Home > Essays > A Good Idea That, Alas, Raises Suspicions Because of the Source

A Good Idea That, Alas, Raises Suspicions Because of the Source

September 3, 2021

I try to be open-minded when reading about ideas emanating from the NH Department of Education under the leadership of Frank Edelblut, but am always suspicious of the endgame, even when the ideas are good. Today’s New Hampshire Bulletin article by Ethan DeWitt is a case in point. It describes a pilot program about to be launched in four NH districts, a program that offers opportunities for post graduates to enroll in apprenticeship programs. Here’s a couple of paragraphs describing the idea:

The program, funded by the Out-of-School Time Career Pathway Grant program and intended to be run by the New Hampshire Learning Initiative, would use $1.7 million over two years to develop “expanded learning programs.”

Those programs would allow students to earn “a recognized postsecondary credential” that could follow an apprenticeship or an “industry-recognized certification,” according to a proposal presented to the council by New Hampshire Education Commissioner Frank Edelblut.

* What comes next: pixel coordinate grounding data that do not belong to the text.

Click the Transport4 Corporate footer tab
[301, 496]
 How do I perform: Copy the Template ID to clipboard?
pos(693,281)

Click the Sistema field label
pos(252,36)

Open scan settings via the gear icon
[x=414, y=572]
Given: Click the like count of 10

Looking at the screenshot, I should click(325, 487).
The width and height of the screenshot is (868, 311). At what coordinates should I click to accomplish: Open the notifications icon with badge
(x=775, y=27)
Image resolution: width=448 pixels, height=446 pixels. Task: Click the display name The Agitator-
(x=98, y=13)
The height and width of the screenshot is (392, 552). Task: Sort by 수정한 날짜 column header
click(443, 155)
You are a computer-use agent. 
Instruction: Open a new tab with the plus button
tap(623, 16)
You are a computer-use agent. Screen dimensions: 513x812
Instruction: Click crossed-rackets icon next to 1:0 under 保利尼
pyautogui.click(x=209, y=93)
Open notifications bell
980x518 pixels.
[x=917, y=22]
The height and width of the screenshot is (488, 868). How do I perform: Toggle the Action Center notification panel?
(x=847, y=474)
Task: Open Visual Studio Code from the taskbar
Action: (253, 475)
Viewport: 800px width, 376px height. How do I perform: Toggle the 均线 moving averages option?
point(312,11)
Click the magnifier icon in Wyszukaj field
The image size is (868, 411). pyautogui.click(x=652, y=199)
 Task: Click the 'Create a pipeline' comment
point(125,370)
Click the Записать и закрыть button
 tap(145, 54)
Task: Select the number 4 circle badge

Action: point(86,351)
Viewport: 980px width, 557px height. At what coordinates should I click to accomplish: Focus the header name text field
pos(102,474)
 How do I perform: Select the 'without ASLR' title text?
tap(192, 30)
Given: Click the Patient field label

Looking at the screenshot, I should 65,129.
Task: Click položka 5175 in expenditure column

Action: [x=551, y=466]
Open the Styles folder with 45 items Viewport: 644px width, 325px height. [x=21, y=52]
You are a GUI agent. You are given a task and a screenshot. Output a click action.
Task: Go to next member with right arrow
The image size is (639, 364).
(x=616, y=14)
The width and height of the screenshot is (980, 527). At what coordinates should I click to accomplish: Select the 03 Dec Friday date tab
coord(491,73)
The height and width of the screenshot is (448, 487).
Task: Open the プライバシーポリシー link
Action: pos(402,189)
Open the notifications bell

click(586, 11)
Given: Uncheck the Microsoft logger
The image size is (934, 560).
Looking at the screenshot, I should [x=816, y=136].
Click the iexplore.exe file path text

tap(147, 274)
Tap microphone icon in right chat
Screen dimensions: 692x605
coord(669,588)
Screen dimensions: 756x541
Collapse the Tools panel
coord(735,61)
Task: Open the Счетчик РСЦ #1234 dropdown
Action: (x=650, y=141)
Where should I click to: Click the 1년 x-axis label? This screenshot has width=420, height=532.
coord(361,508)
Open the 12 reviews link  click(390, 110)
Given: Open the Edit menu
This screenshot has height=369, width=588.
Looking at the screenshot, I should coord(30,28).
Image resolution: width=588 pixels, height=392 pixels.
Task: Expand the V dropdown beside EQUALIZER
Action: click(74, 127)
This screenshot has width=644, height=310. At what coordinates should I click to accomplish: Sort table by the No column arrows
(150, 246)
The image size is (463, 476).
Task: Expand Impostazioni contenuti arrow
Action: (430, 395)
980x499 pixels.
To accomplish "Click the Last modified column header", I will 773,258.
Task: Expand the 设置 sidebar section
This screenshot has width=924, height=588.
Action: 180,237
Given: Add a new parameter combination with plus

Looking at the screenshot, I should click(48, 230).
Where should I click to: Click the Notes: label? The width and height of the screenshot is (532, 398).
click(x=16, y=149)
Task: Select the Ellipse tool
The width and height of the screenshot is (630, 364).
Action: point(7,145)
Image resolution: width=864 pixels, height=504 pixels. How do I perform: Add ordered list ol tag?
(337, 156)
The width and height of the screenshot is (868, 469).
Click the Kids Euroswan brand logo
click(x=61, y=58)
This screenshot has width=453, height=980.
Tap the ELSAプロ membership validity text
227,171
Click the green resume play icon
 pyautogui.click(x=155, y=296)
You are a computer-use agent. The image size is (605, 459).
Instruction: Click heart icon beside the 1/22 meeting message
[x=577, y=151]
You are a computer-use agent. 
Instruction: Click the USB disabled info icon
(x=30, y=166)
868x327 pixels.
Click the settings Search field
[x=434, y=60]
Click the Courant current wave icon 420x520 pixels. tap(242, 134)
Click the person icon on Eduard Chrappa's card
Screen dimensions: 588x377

I am deeply conflicted by this for two reasons.

First, it looks a lot like the micro-credentialing that is beloved of corporate minded libertarians who would like to see businesses control  the programming offered to non-college bound students. In the ultimate dream world of many libertarians there would be no need for the comprehensive high school. Instead, some students would enroll in apprenticeship programs sponsored by particular businesses who are seeking to provide narrow training for prospective employees… training that would prepare employees for jobs that they could fill for a low wage until such time as the jobs are either taken over by robots or outsourced to employees overseas who are willing to work for even lower wages. And here’s the best feature of this kind of format: if high school is replaced by micro-credentials the local school taxes for the businesses would be reduced adding to their bottom line and/or the revenue stream from the taxpayers would reduce their training costs. Either way, the private sector wins and the taxpayers lose.

Secondly, will the credential be transferrable? Call me paranoid… but I am suspicious of industry-recognized certification because I see it through the same lens as I see propriety software. If I were a guidance counselor, I would urge the prospective student working to attain industry-recognized certification to make certain it is transferrable to other businesses in the field. For example, will a technology-based credential in, say, Apple be accepted in DOS world?

But here’s a complicating factor for me: encouraging high school age students to enroll in apprenticeships is unarguably a good idea for many! As we are coming to see, college degrees are not desirable for everyone. It is expensive and does not guarantee a high paying job upon completion. Yet we continue to encourage “college-for-all” because that’s the path educators took and because the prevailing narrative parents, politicians, and voters have accepted is the only ticket to the middle class is a college degree. Neither my plumber nor my electrician nor any of the tradespersons who work on my residence have college degrees and they all lead comfortable lives and hold secure jobs.

So… Frank Edelblut’s partnerships might pay off for non-college bound high school students if they provide opportunities for students to achieve credentials that are universally recognized in their trade and transferrable to competing businesses. What is frustrating to me is that public schools did not see this opportunity and take advantage of it.